- **Material for the task**
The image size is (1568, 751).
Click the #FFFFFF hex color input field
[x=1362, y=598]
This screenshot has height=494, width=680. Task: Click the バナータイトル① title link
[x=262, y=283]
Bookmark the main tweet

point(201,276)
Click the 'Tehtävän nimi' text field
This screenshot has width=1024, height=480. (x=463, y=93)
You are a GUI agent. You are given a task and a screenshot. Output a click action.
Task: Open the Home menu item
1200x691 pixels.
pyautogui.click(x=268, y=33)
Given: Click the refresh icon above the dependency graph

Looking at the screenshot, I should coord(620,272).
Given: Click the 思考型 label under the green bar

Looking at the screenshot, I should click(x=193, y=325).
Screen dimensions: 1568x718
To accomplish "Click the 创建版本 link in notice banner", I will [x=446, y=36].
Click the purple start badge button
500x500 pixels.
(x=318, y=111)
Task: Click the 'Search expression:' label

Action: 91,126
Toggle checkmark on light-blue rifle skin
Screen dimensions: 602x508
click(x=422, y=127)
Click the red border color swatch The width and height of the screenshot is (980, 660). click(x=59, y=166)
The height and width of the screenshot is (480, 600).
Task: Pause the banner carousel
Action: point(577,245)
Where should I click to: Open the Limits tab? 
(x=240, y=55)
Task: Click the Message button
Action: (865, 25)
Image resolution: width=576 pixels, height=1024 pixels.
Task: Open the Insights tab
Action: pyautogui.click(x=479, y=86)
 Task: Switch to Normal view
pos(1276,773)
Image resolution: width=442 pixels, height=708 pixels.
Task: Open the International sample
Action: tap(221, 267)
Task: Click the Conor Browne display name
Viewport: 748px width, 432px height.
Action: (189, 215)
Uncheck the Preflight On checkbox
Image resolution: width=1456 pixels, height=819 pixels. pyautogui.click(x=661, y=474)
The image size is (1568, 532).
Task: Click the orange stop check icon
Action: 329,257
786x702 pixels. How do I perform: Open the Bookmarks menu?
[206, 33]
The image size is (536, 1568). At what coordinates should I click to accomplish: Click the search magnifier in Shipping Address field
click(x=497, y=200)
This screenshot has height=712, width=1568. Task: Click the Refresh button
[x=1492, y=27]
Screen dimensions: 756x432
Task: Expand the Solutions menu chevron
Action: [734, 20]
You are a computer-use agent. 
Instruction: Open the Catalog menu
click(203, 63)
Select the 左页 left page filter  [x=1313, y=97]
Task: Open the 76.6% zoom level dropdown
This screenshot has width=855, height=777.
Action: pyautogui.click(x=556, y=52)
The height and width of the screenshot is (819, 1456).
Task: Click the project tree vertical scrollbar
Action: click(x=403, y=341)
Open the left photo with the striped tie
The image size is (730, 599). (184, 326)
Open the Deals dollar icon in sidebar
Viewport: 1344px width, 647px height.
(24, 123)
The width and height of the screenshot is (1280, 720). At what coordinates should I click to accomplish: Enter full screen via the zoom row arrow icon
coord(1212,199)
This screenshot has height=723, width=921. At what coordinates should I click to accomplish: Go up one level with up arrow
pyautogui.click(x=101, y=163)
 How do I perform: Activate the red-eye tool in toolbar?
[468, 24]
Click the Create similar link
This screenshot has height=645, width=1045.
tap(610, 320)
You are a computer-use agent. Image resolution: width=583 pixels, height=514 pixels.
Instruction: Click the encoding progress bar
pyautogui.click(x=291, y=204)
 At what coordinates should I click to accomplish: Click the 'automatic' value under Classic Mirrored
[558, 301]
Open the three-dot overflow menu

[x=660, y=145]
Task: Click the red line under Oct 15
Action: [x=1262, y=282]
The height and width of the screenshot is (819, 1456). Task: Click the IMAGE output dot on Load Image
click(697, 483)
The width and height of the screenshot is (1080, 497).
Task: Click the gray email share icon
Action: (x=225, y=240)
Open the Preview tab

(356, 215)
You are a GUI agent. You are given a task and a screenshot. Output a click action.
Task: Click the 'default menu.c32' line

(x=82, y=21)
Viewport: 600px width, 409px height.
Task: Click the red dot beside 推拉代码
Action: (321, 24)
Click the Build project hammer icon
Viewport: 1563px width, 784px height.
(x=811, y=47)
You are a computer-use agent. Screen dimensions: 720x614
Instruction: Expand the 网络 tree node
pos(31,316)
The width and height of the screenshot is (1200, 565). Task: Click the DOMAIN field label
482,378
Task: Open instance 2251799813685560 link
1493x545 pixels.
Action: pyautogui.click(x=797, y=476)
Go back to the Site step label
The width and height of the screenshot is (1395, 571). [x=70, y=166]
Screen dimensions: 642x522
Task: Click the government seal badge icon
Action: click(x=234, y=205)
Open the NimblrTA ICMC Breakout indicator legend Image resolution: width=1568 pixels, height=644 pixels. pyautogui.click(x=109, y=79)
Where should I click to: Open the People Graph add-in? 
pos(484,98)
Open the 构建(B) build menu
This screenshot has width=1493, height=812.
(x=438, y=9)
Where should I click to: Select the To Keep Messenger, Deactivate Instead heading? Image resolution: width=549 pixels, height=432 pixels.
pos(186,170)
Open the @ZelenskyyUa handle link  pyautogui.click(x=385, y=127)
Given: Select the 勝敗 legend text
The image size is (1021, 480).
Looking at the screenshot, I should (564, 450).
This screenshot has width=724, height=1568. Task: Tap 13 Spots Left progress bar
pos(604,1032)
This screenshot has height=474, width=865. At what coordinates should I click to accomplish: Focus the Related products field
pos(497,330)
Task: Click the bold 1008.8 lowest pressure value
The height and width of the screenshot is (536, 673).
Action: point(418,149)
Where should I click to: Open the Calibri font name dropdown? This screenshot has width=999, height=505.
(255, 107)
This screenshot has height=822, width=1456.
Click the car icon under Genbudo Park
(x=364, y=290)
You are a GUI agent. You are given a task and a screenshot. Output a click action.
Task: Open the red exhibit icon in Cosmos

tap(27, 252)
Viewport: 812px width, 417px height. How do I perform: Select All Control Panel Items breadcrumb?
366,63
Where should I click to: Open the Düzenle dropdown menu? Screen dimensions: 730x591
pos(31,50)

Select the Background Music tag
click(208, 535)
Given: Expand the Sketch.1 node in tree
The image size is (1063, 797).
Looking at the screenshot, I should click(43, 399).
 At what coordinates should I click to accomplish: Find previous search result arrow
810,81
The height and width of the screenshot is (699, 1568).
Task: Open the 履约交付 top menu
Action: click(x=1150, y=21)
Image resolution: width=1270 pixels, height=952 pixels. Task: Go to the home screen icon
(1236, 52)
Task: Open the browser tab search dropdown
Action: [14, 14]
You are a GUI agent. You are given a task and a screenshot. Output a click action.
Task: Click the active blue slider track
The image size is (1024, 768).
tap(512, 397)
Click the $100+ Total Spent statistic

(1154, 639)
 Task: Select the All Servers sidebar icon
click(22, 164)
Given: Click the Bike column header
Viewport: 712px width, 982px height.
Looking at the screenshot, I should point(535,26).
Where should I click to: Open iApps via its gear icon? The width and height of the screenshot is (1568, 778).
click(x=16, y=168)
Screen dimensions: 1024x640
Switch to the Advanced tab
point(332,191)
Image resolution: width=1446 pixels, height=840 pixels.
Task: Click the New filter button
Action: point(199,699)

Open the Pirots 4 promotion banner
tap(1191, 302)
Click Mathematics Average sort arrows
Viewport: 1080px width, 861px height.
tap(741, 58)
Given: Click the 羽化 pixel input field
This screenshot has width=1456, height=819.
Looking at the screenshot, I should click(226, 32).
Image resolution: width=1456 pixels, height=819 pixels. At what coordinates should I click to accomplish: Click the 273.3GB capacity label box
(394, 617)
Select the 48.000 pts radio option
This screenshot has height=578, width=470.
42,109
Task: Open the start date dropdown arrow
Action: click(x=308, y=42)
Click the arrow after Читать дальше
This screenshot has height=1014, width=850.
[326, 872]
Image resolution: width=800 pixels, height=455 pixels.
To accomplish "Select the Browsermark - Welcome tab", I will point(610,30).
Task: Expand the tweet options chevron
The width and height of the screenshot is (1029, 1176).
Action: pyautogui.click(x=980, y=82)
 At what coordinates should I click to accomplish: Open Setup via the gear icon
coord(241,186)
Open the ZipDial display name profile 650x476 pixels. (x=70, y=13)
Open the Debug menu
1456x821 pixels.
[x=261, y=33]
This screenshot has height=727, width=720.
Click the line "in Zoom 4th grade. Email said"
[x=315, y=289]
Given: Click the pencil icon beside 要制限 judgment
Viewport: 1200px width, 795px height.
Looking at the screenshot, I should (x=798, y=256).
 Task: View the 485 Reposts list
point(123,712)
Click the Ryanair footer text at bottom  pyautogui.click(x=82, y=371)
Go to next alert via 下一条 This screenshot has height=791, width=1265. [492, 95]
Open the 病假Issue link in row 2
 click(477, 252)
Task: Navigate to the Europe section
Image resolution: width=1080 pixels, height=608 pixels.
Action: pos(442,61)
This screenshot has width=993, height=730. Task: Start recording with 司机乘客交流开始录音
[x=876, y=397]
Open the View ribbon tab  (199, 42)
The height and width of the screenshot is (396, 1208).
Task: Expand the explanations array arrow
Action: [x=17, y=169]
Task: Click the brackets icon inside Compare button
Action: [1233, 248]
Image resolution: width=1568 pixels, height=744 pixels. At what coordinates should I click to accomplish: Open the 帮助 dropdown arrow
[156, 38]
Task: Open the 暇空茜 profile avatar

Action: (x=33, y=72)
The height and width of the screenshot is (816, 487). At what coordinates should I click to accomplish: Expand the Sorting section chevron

- **Your instructions**
Edit the records, starting with the line with "Screen dimensions: 1568x718" and going on through the line with "Action: 91,126", so that "alert banner" takes the place of "notice banner". Give back only those lines, with everything else left unchanged.

- **Answer for the task**
Screen dimensions: 1568x718
To accomplish "Click the 创建版本 link in alert banner", I will [x=446, y=36].
Click the purple start badge button
500x500 pixels.
(x=318, y=111)
Task: Click the 'Search expression:' label

Action: 91,126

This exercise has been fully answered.